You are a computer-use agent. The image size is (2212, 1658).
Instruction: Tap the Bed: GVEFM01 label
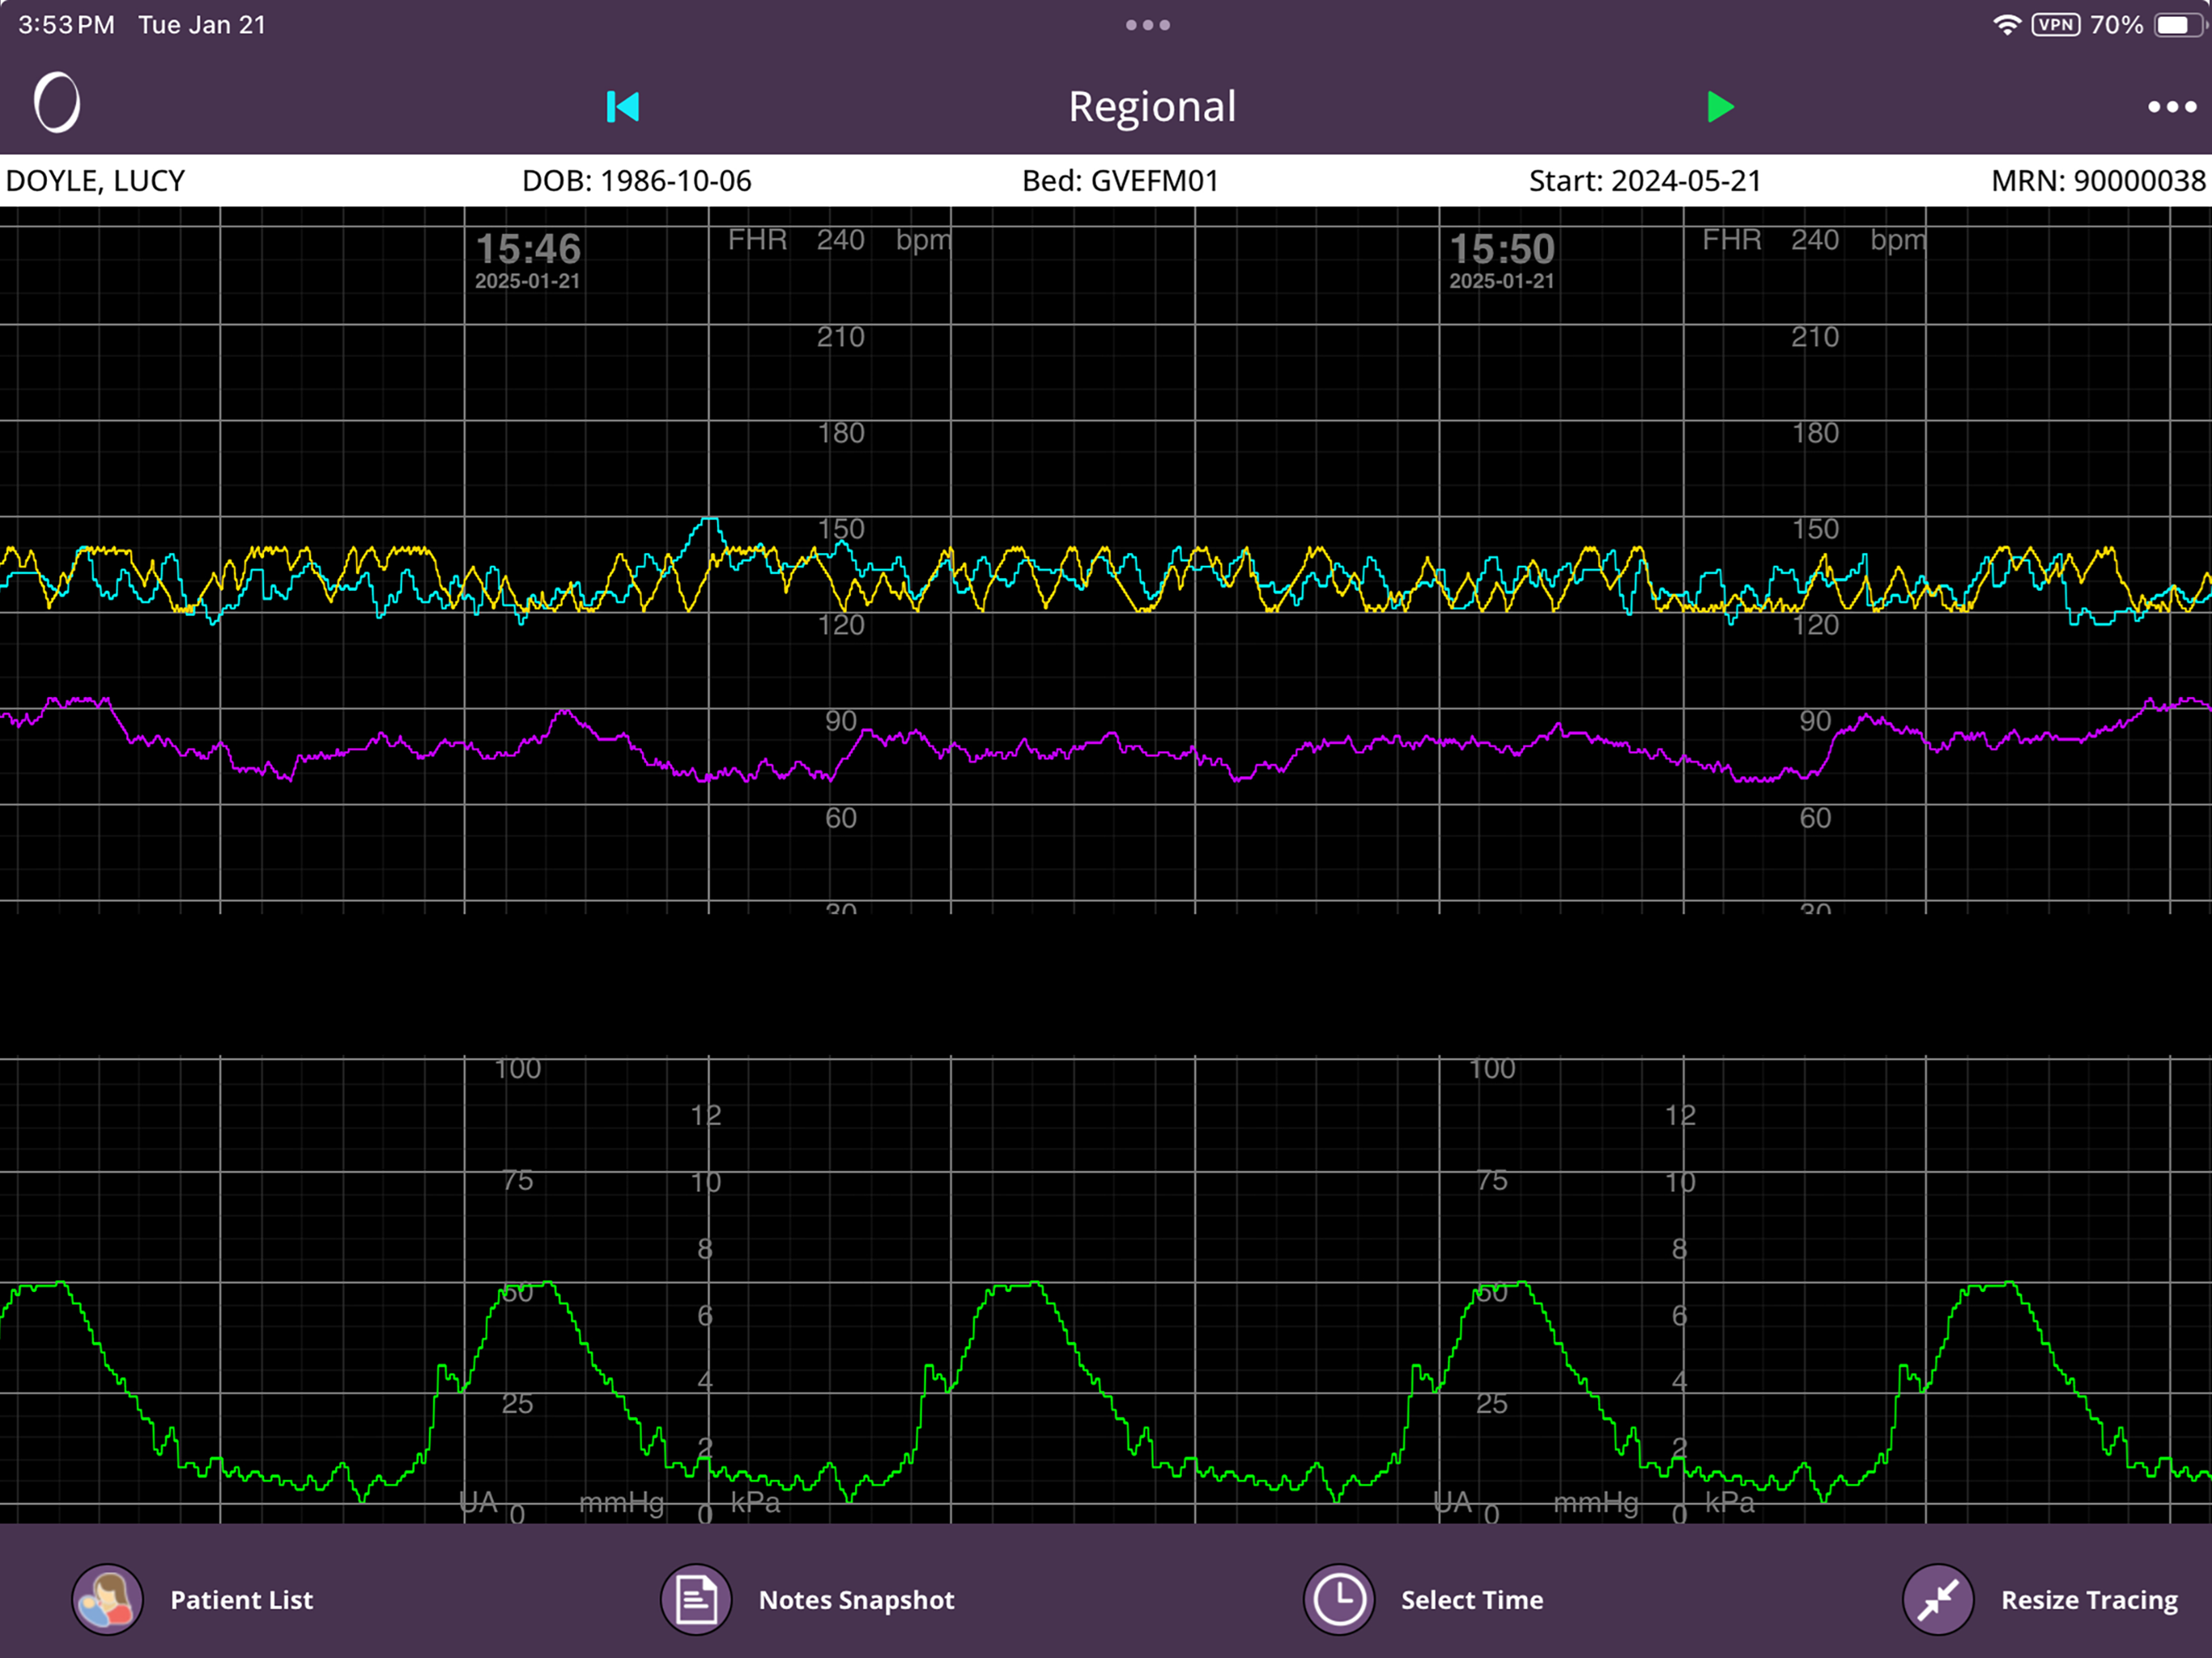pos(1120,181)
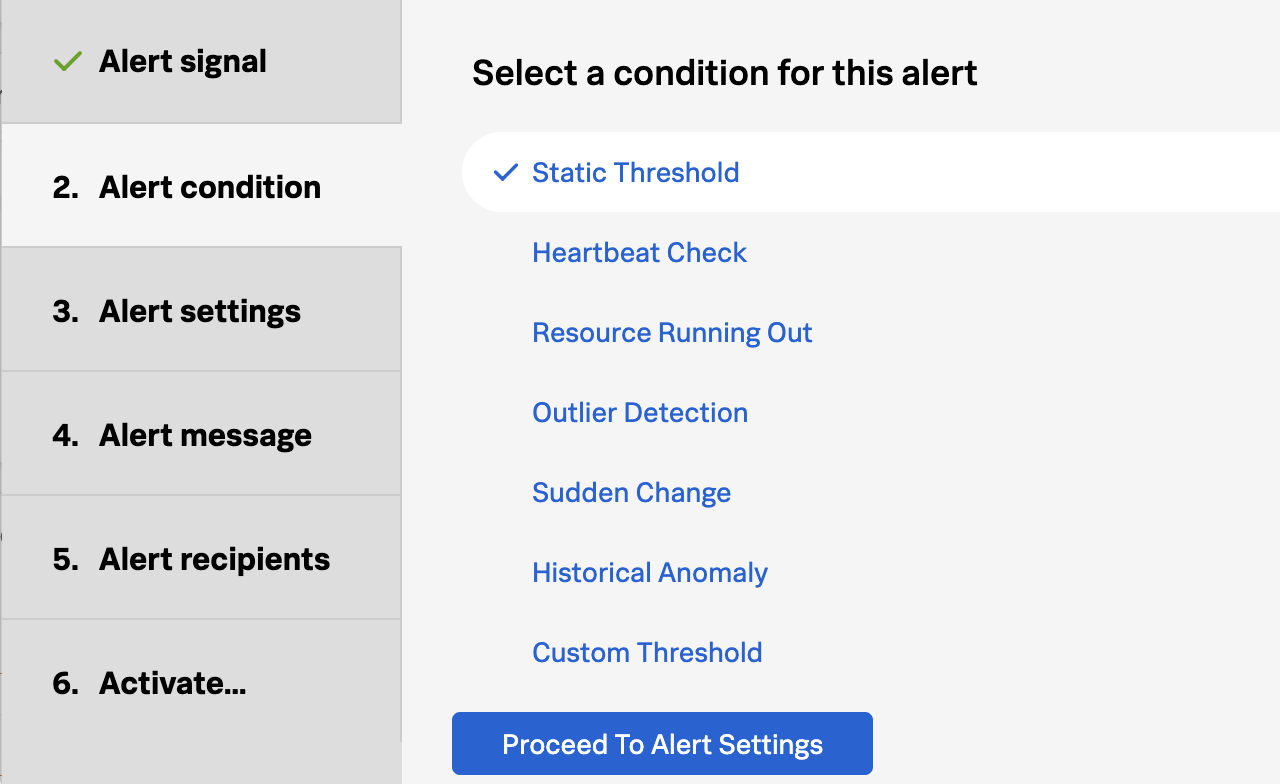Select Historical Anomaly detection
The width and height of the screenshot is (1280, 784).
(649, 572)
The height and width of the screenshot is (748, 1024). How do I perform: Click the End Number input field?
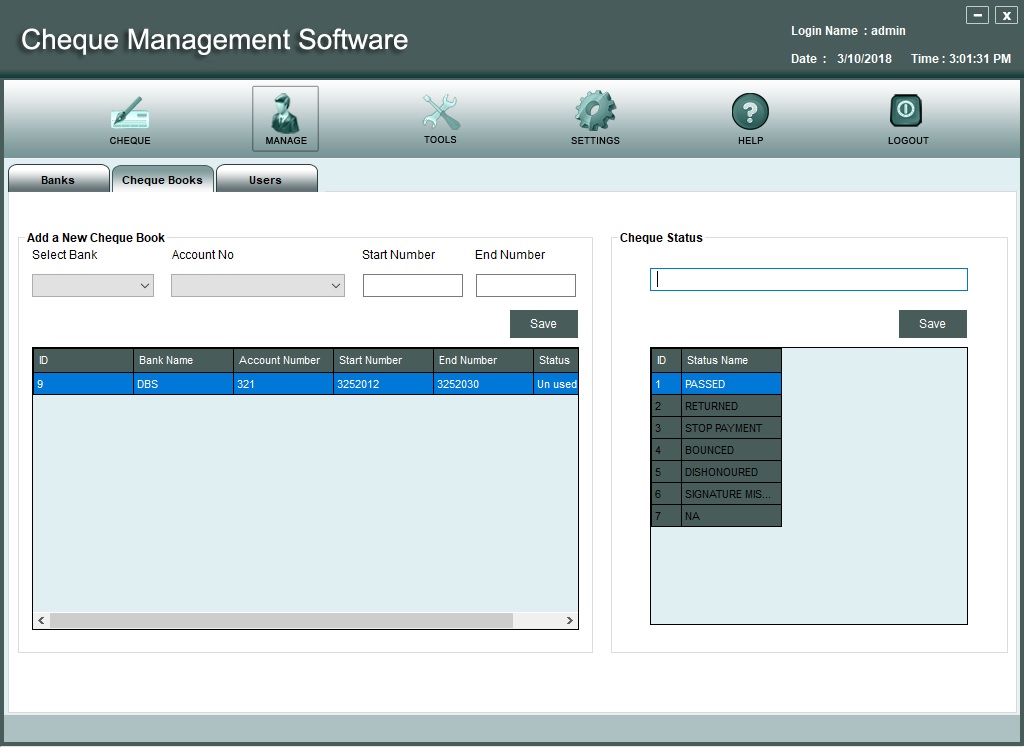[x=525, y=286]
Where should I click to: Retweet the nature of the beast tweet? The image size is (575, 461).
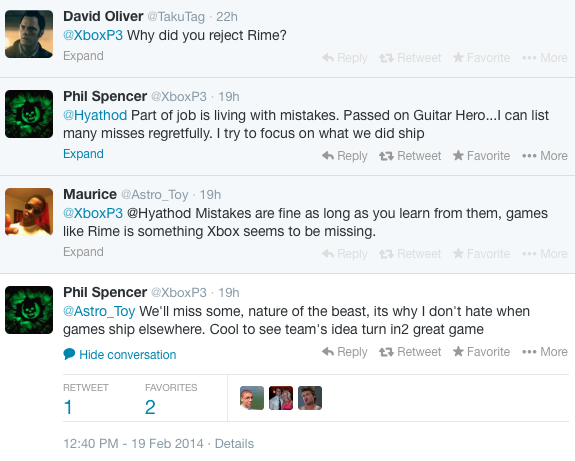tap(410, 352)
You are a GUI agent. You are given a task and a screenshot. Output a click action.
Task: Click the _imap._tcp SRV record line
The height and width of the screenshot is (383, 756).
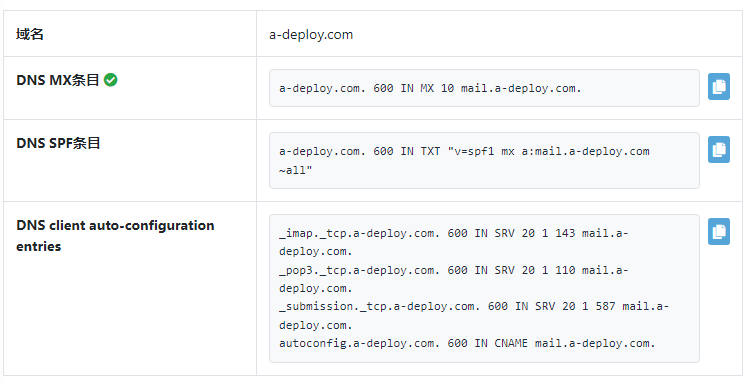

○ ○ ○

_TASK DIRECTIONS_
Wherever a picture appears in the records above, leave it out and transcribe everything else exactly.

_SOLUTION TO THE EXERCISE_
You are a computer-use agent. The image size is (2212, 1658).
Instruction: Tap the Bed: GVEFM01 label
pos(1120,181)
Select Historical Anomaly detection
The width and height of the screenshot is (1280, 784).
(649, 572)
The height and width of the screenshot is (748, 1024). How do I perform: Click the End Number input field?
[x=525, y=286]
Where should I click to: Retweet the nature of the beast tweet? The image size is (575, 461).
tap(410, 352)
You are a GUI agent. You are given a task and a screenshot. Output a click action.
Task: Click the _imap._tcp SRV record line
The height and width of the screenshot is (383, 756).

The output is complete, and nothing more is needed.